My escort got me safely to the next stop - and yes, they'd left us some Isostar! (and some chocolate -though the aftermath of this clinging stickily to my throat made me wish I'd left it alone!) Several of the men were casually taking a pee - it was hard to know where to look. (Oops, that could be misconstrued...........!) Five minutes to regroup and take more photos, then we were on our way again. By now, though, the weekend's cumulative effort was beginning to tell on me. I was definitely getting tired; it was starting to feel seriously effortful, though pride kept me pushing on. Leimbach and 25 kms seemed a step too far, however; I decided I would call it a day at either Sihlwald or Wildpark Höfli.

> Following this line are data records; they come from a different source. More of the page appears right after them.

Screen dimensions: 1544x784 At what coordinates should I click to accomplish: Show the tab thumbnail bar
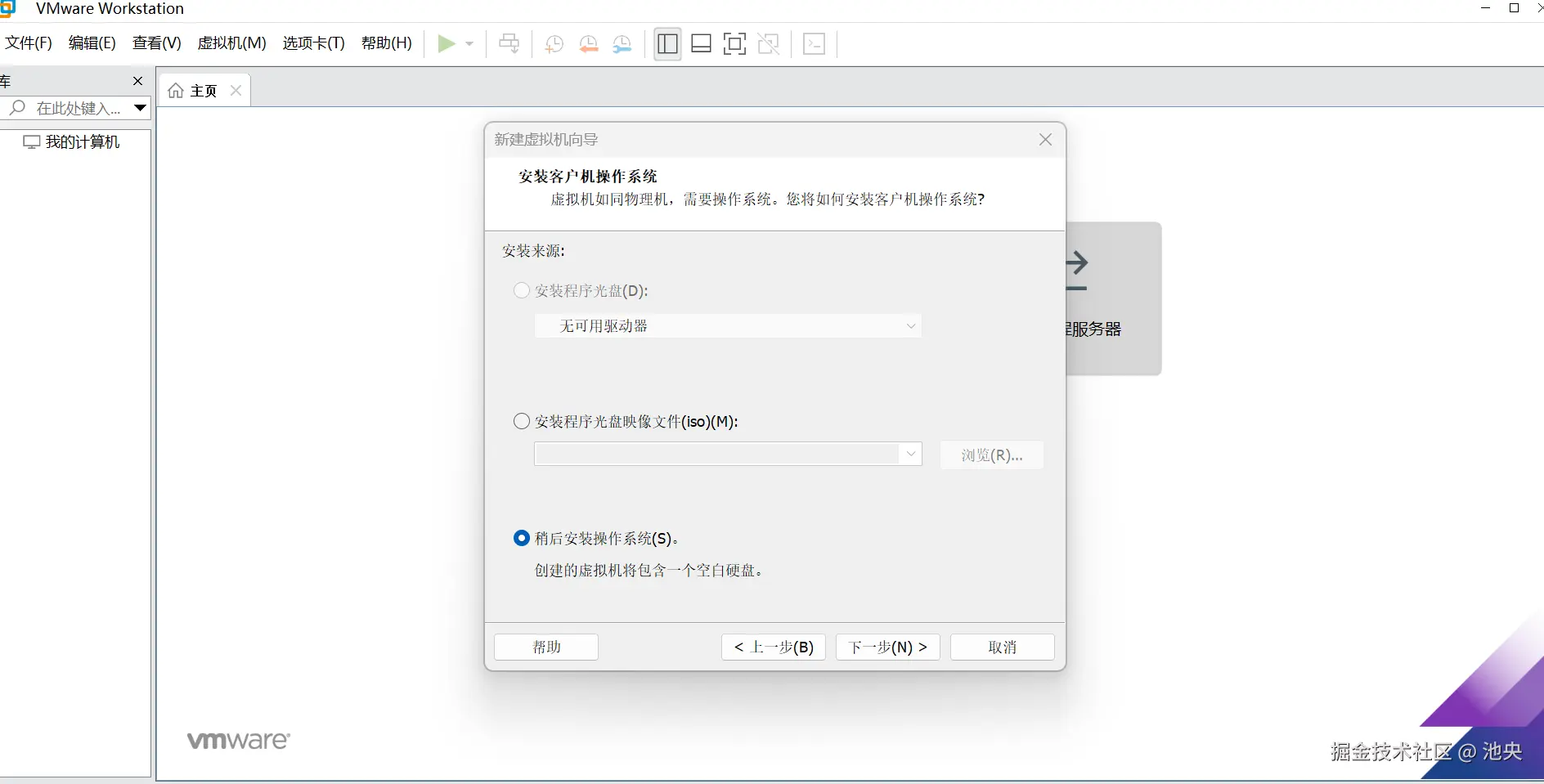701,43
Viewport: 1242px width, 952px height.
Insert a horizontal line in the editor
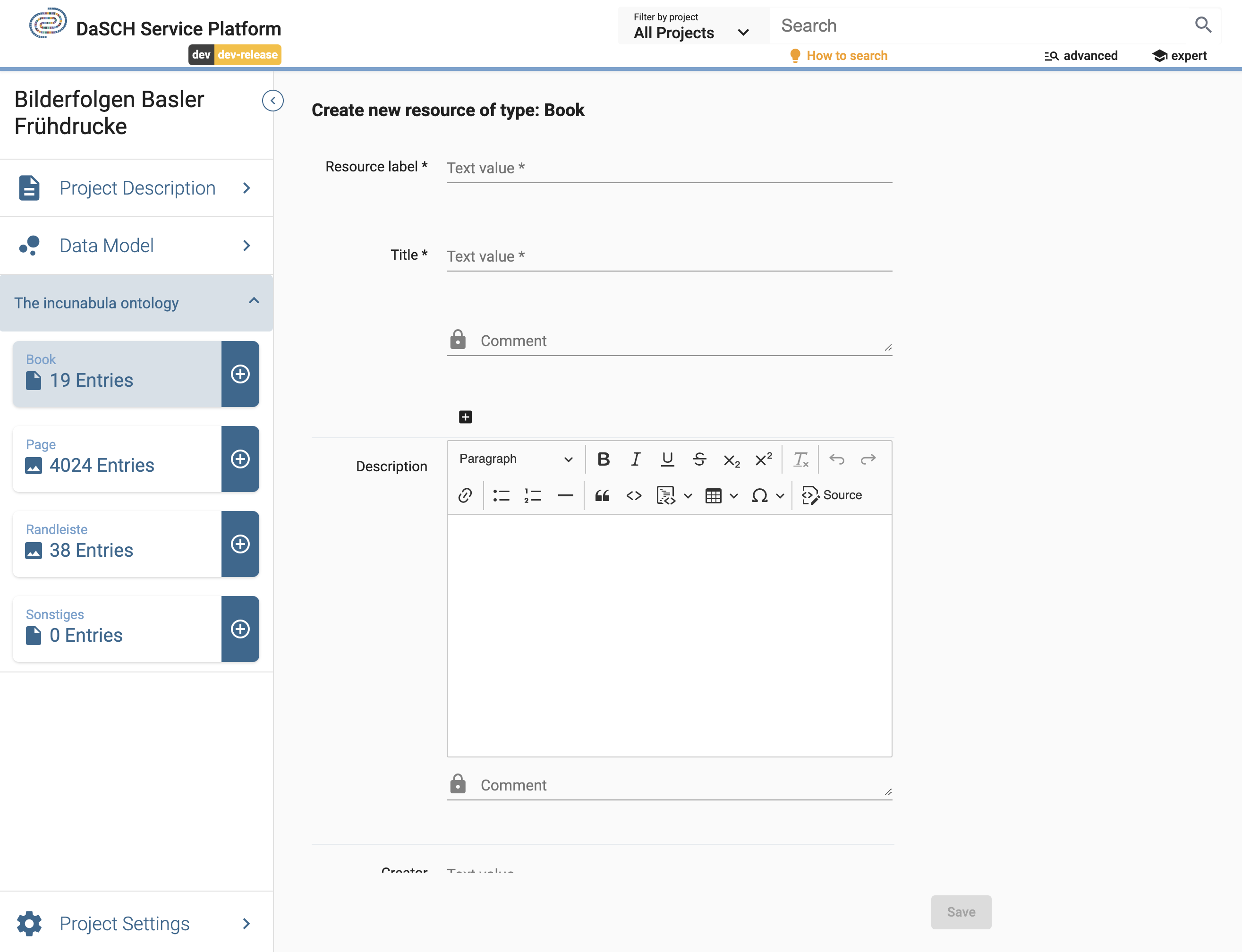566,495
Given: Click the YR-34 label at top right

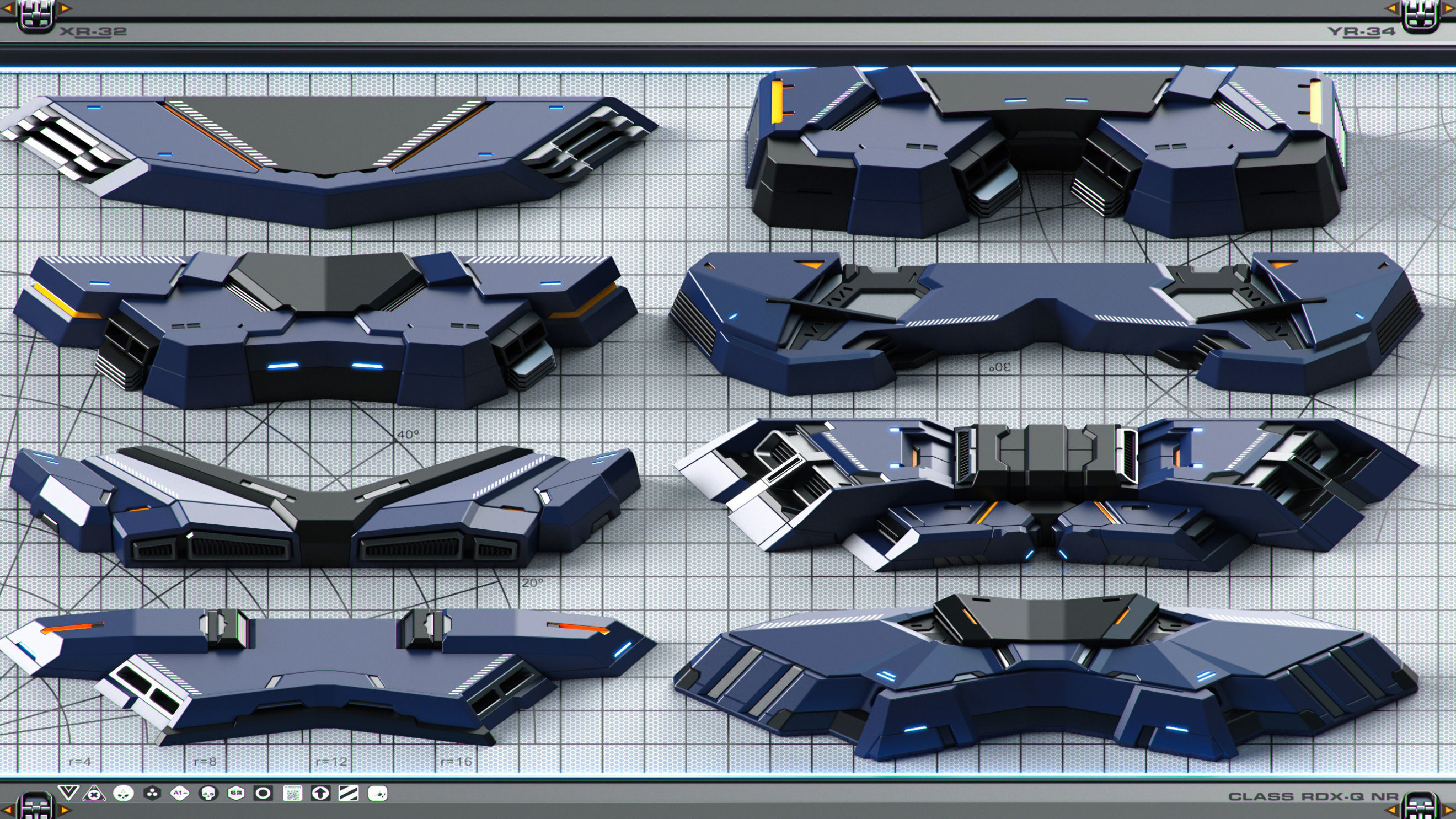Looking at the screenshot, I should click(x=1361, y=31).
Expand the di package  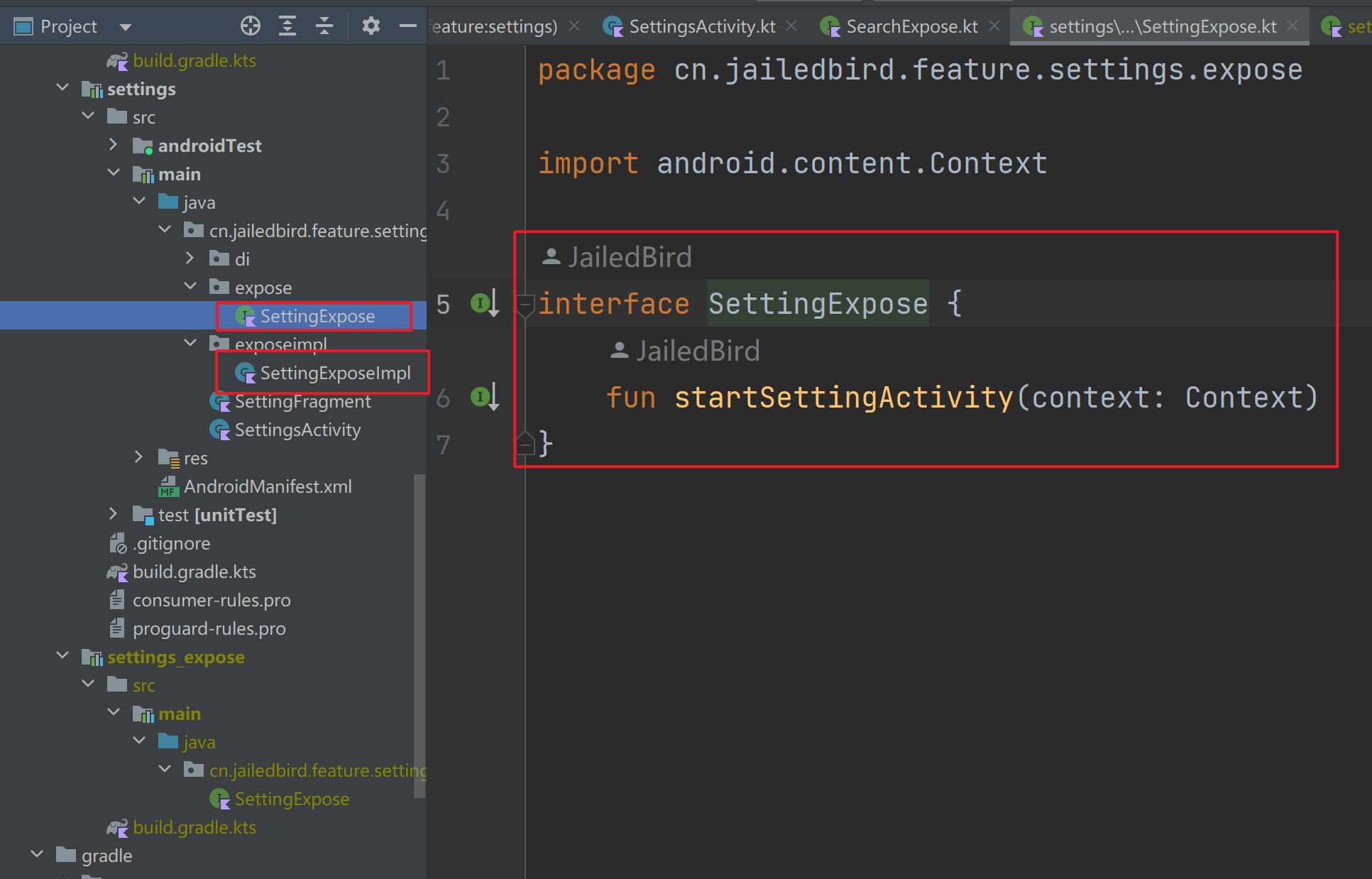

Sihlwald turned out to have one train an hour, and we'd just missed it. Wildpark Höfli it is then......... but at my own speed. So I said my goodbyes now in case they'd already gone by the time I got there, and when the group moved off, made no attempt to stay with it. In fact, when I set off following, for a few seconds I felt really light-headed and strange, and had to walk for a while. It was hard to get running again at all - I was spent. With the coloured jackets and tee shirts still in view in the distance, we followed on more slowly, seeing them cross the river and continue along the other side. A curve in the path, and they vanished. I didn't actually think we would see them again. So it was a real surprise to come round another bend and find them all just standing there. Surely they hadn't waited for us? Touching as this idea was, the truth was otherwise - they'd somehow missed the Wildpark stop and Stefan, and were just debating whether to go back or to leave that stop out and carry on. Apropos, they said then.......... what are YOU doing here? Were't you going to get the train at Wildpark? Yes, WE had missed it too! Decisions to be made all round......... Eventually they decided to go on, and we decided to go back; so goodbyes were said again, and we retraced our steps along the river to the next bridge and its rather modest signpost: 'Wildpark Höfli'. By now we had covered just upwards of 21 kms.
The station was easy enough to find, but there was an unforeseen problem. The ticket machine would take either plastic cards or small change - not notes. And what did we have..........? Scraping together every last coin we had between the two of us, it was just enough to get us to the next station, where we hoped to find a bus to Thalwil. Which, thank goodness, we did. It would have been a long walk! 40 minutes to wait in Thalwil, so we went into a kebab house we spotted near the station. I ordered the first thing I saw - a slice of sickly-sweet chocolate cake, with coffee. J insisted on having a salad, which took so long to arrive, he ended up decanting most of it into a Robidog bag (they are intended for disposing of dog s--t, but we tend to use them for other purposes!) to eat later. I offered to go and get our tickets if he would buy me a carton of chips to eat on the train (the chocolate cake having been inadequate as a meal.) This involved a footbridge with a long flight of stairs at each side.......... interesting at this stage of the proceedings! - but I made it, and was on the right platform when the train came in (and so was J, clutching chips and Robidog bag - an interesting combination!) And home, after a long, tiring, interesting weekend. A 60 km week, 45 of that in the last 3 days, redeeming an otherwise meagre month of running in February.

RuediRennt, meanwhile, had reached Zürich. I was sorry to have missed a delegation of blind runners who joined them for the last few kms. The next 4 days took them to Rapperswil, Murg, Vaduz (in Liechtenstein), and to Chur, with a massive group accompanying them to the Special Olympics celebrations on the final day. I followed them from afar, via facebook and the tracker on their website, and let out a cheer as I saw it come to a halt at the final destination. Well done, lads!

Apparently plans are already afoot for the next project, in 2018...........

Apologies for this magnum opus - I think it's my most excessive yet!